The possibility of new, emerging and fledgling Dalit outfits trying to build a Dalit-Muslim compact is enough to cause consternation among established mainstream parties.

On the face of it, the BJP, which has 26 seats to the Congress’ 36 in the Himachal Assembly, should have an easy run in the state where chief minister Virbhadra Singh is battling incumbency, factionalism, perception of poor governance and a disproportionate assets case while seeking his seventh term in office.

To press home its advantage in the two-party state — which has in the last three decades voted out every incumbent government — the BJP has launched a "Hisaab Mange Himachal" campaign to demand accountability from the state government and called for a regime change and a Congress-free state and country. If there is any doubt, it is regarding the impact that Azad’s rise and the anti-Dalit and anti-minority incidents, including some by the saffron vigilante groups, could have on the elections.

It is for this reason that the BJP, while mobilizing its core supporters among the Brahmins and Thakurs, is also trying to woo the Dalits besides, of course, attacking the Congress which, in Prime Minister Narendra Modi’s words, is a "zamanati" (on bail) party and sarkar. Along with parivartan yatras, yuva aakrosh rallies and mahila congregations targeting specific social groups, there are also Dalit swabhiman sammelans.
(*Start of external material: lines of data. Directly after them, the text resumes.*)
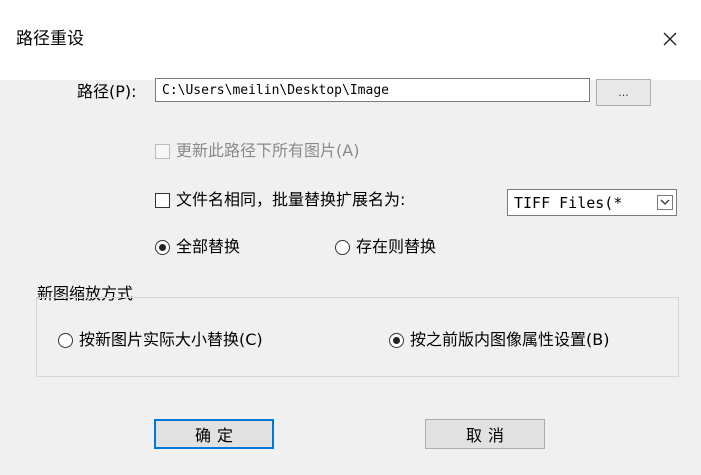 This screenshot has width=701, height=475. I want to click on actual-size-label: 按新图片实际大小替换(C), so click(171, 340).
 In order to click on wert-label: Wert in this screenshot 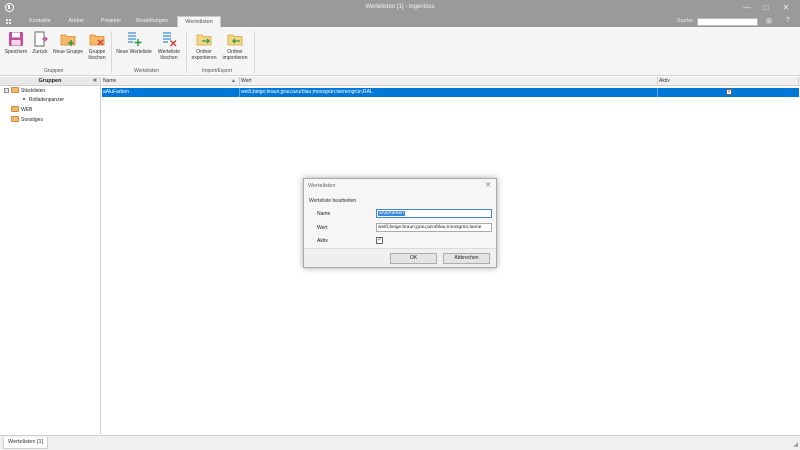, I will do `click(322, 228)`.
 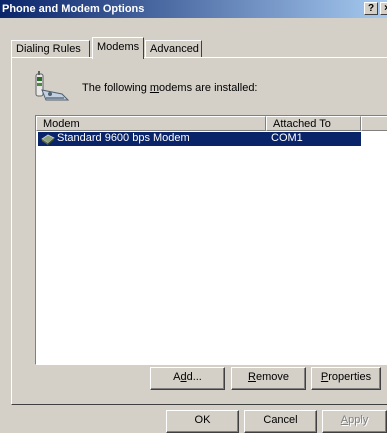 I want to click on help-button: ?, so click(x=371, y=8).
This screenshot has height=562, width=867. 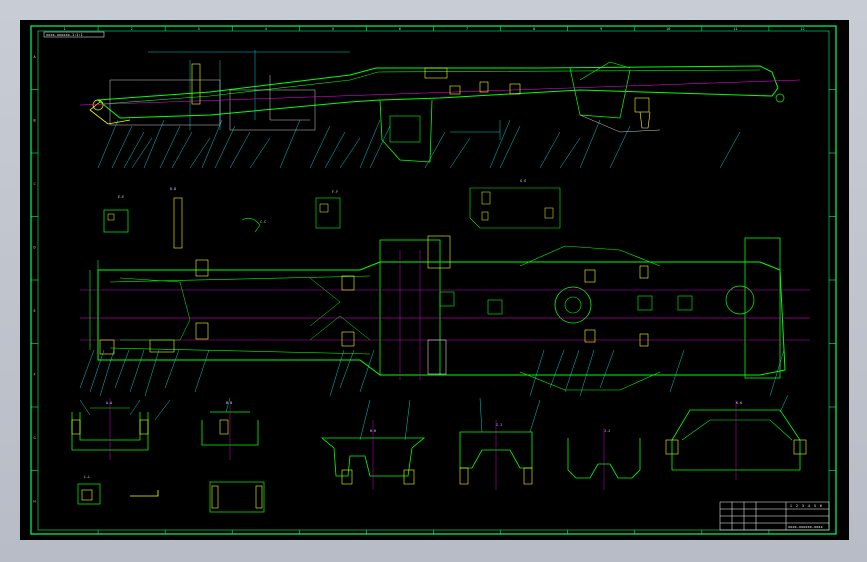 I want to click on section-label: B-B, so click(x=229, y=403).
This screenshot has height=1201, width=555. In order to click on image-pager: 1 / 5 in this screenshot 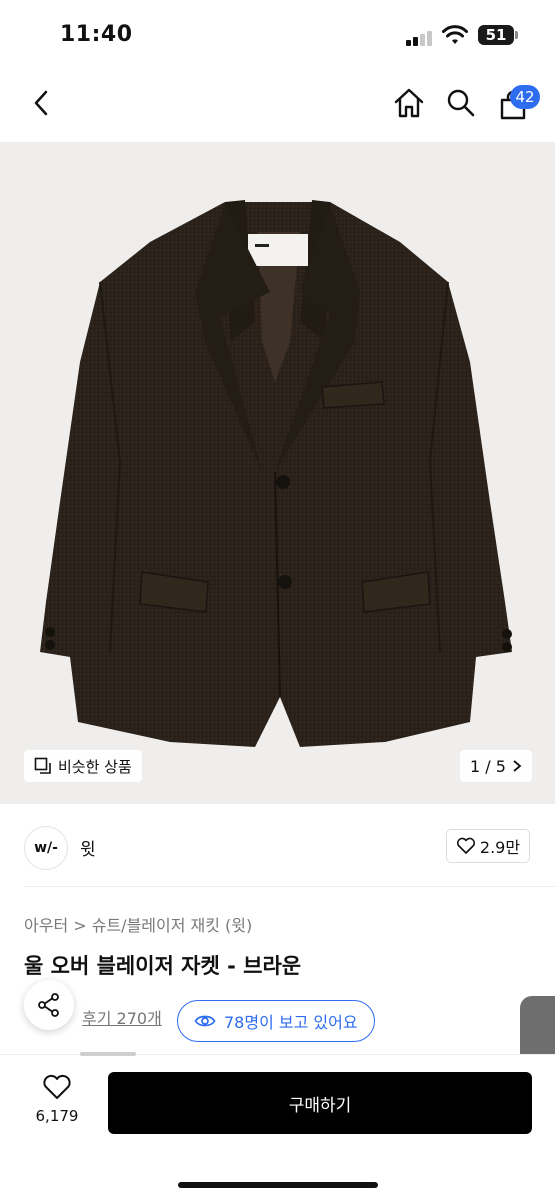, I will do `click(496, 766)`.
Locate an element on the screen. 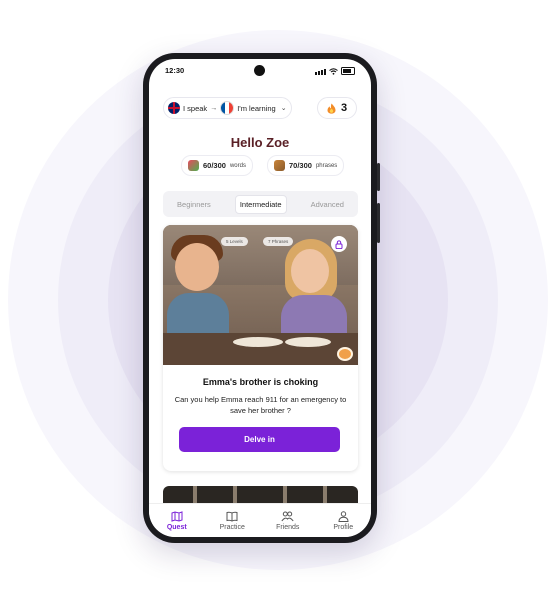  chevron-down-icon: ⌄ is located at coordinates (284, 108).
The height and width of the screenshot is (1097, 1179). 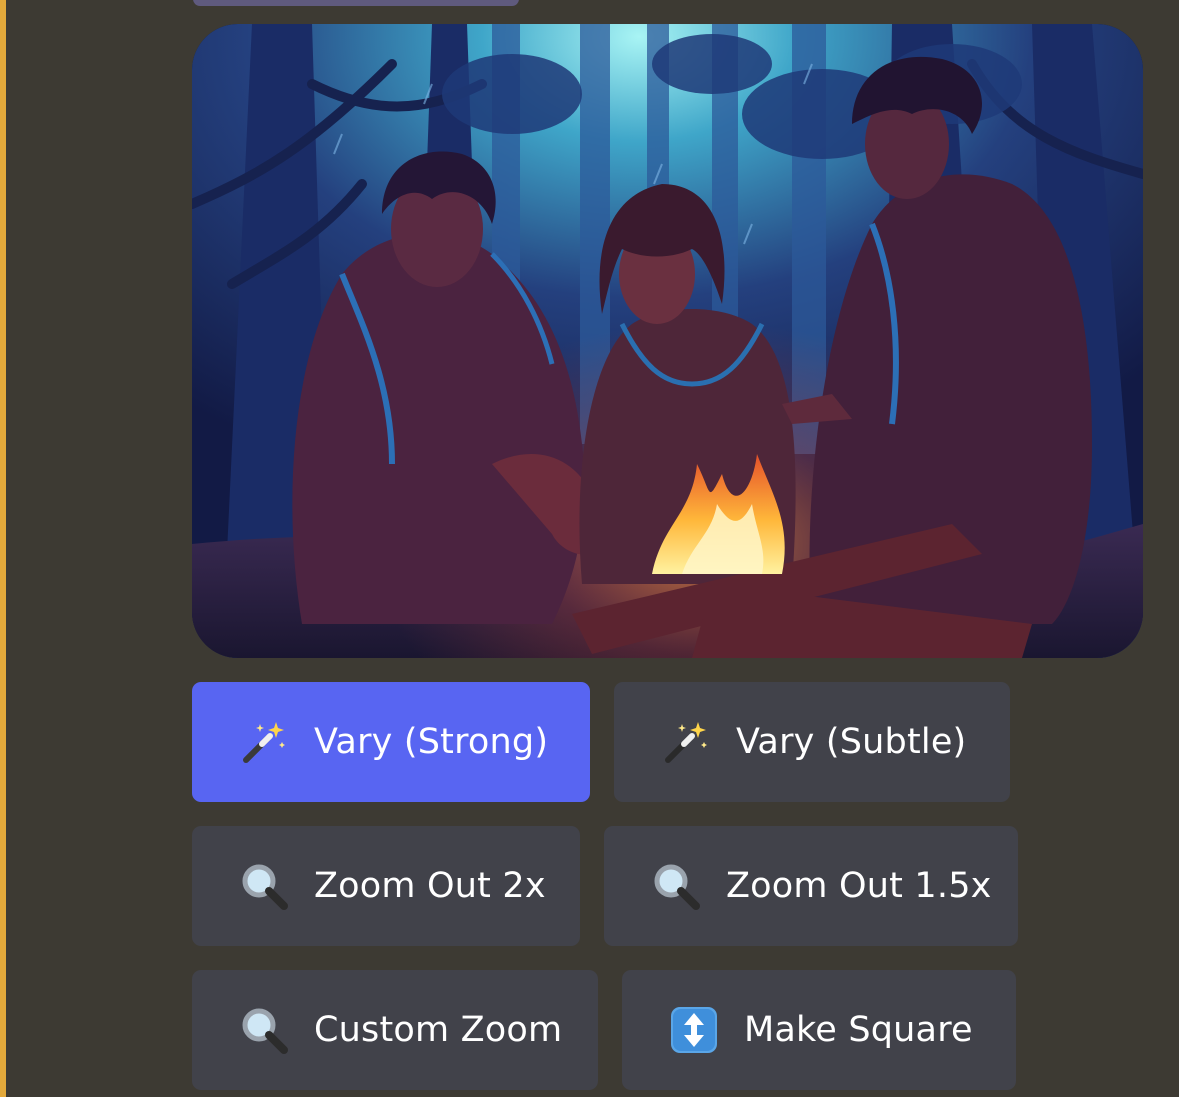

The party hopes to reach out to the Dalits through Modi’s forays in areas of substantial SC population (like Bilaspur recently and Shimla and Mandi earlier), election of Ram Nath Kovind, a Dalit, as president, RSS’ invite to Dalit religious leader Baba Nirmal Das to be the chief guest at its annual Vijaydashami Utsav in Nagpur on September 30 (to which he sent a message as he could not attend) and state and national leaders like JP Nadda eating with Dalit families. On his part, Virbhadra Singh too has been trying to play the Dalit card while battling incumbency, graft and other odds.

He threatened to boycott the polls unless the Congress high command replaced his bête noire Sukhwinder Singh Sukhu with a Dalit state unit chief, claiming that the electorate will welcome a compact between the politically powerful Rajputs and Dalits. To pressure the leadership, he even skipped last month’s AICC-organised Dalit conclave attended by Sukku and state in charge and senior leader Sushil Kumar Shinde.

Faced with a difficult choice and a tough election in a state that is among the few left where it is in power, the Congress opted for an uneasy compromise. In return for letting Sukhu keep his post, Congress vice president Rahul Gandhi declared Singh as the party’s CM candidate.

It is an open question whether this will reduce infighting but it has allowed the Congress to shift its attention to the BJP. At the party’s Vikas Se Vijay Ki Aur rally in Mandi this month, Rahul attacked the BJP and Modi for failing to deal with job losses, price rise, poor implementation of GST and its negative impact on Himachal’s tourism industry.

With Gujarat also set to vote before the Himachal results are out on December 18, Rahul hailed the Himachal model of development and trashed the Gandhinagar version as a failure.

It is another matter that both governments are trying to entice the voters before the polls by lowering VAT on petrol and diesel.